Sehingga, dia meminta hakim mengambil langkah menjatuhkan hukuman maksimal yaitu pidana penjara seumur hidup jika melihat rendahnya tuntutan JPU KPK terhadap Juliari. Apalagi, hukuman maksimal ini sudah seharusnya dilakukan mengingat banyak masyarakat yang jadi korban karena haknya dilanggar akibat praktik rasuah yang dilakukan Juliari dan pelaku lainnya.

"Ke depannya, vonis maksimal tersebut diharapkan berdaya cegah terhadap potensi terjadinya kasus serupa, terutama di tengah kondisi pandemi," ungkapnya.

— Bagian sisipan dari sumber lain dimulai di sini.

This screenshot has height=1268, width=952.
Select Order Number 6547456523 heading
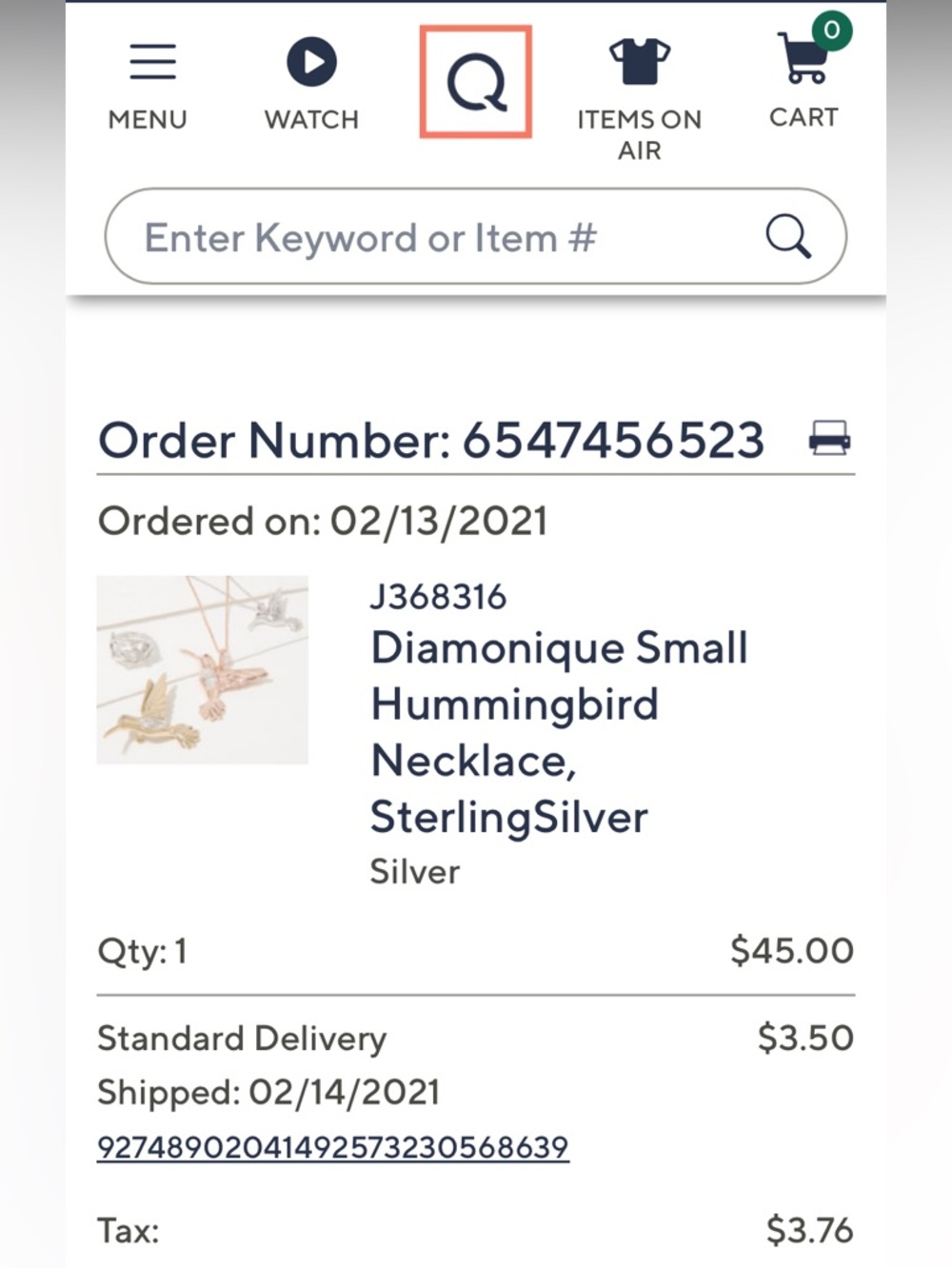(x=431, y=440)
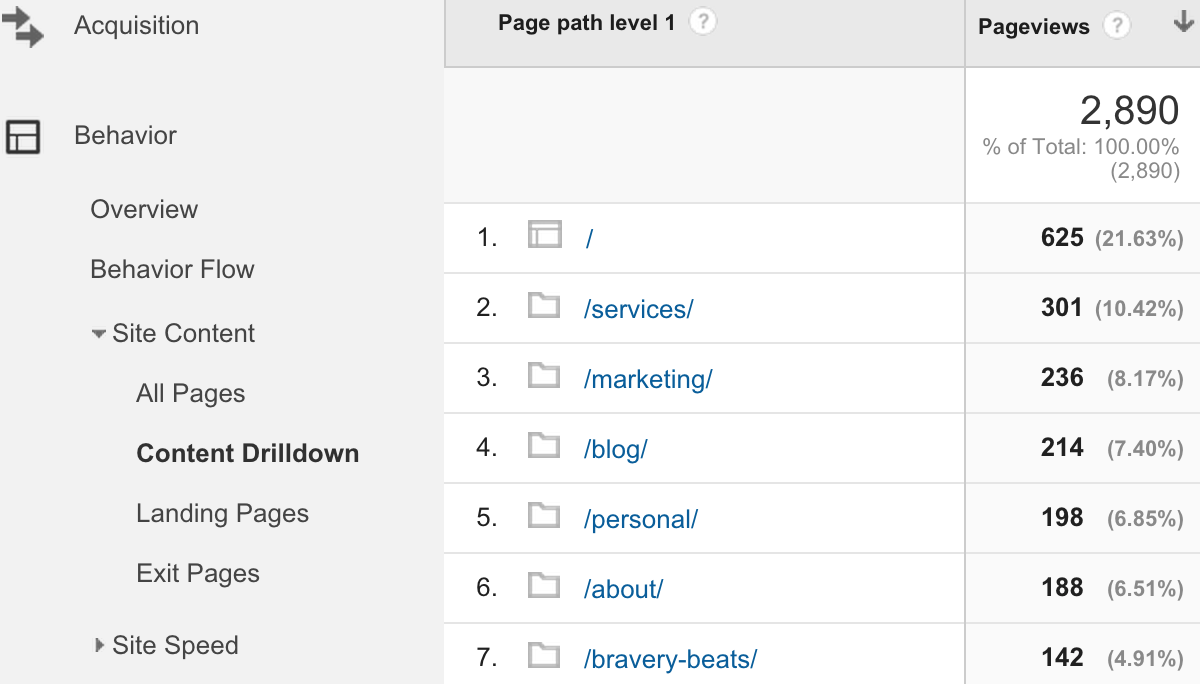Viewport: 1200px width, 684px height.
Task: Collapse the Site Content section
Action: [97, 333]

Diketahui, Ketua KPK Firli Bahuri pernah sesumbar mengatakan Juliari Batubara bisa diancam hukuman mati. Ancaman ini dapat diberikan sesuai dengan UU Nomor 31 Tahun 1999 Pasal 2 yang menyebutkan bahwa tindakan korupsi yang dilakukan dalam keadaan tertentu maka pidana mati dapat dijatuhkan.

Hanya saja, Plt Juru Bicara KPK Bidang Penindakan Ali Fikri mengatakan pasal yang digunakan oleh jaksa penuntut sudah sesuai dengan fakta yang didapat komisi antirasuah.

"Perlu kami tegaskan kembali dalam perkara ini terdakwa dituntut terkait pasal suap bukan Pasal 2 Ayat (2) UU Tipikor. Penerapan pasal tentu karena berdasarkan fakta-fakta yang diperoleh dari hasil penyidikan," kata Plt Juru Bicara KPK Bidang Penindakan Ali Fikri kepada wartawan, Kamis, 29 Juli.

Selain itu, sambung Ali Fikri, tuntutan ini juga didasari alasan memberatkan dan meringankan di persidangan. Sehingga tak ada opini, keinginan, atau desakan dari pihak manapun yang bisa mempengaruhi tuntutan yang diajukan Jaksa Penuntut Umum (JPU) KPK.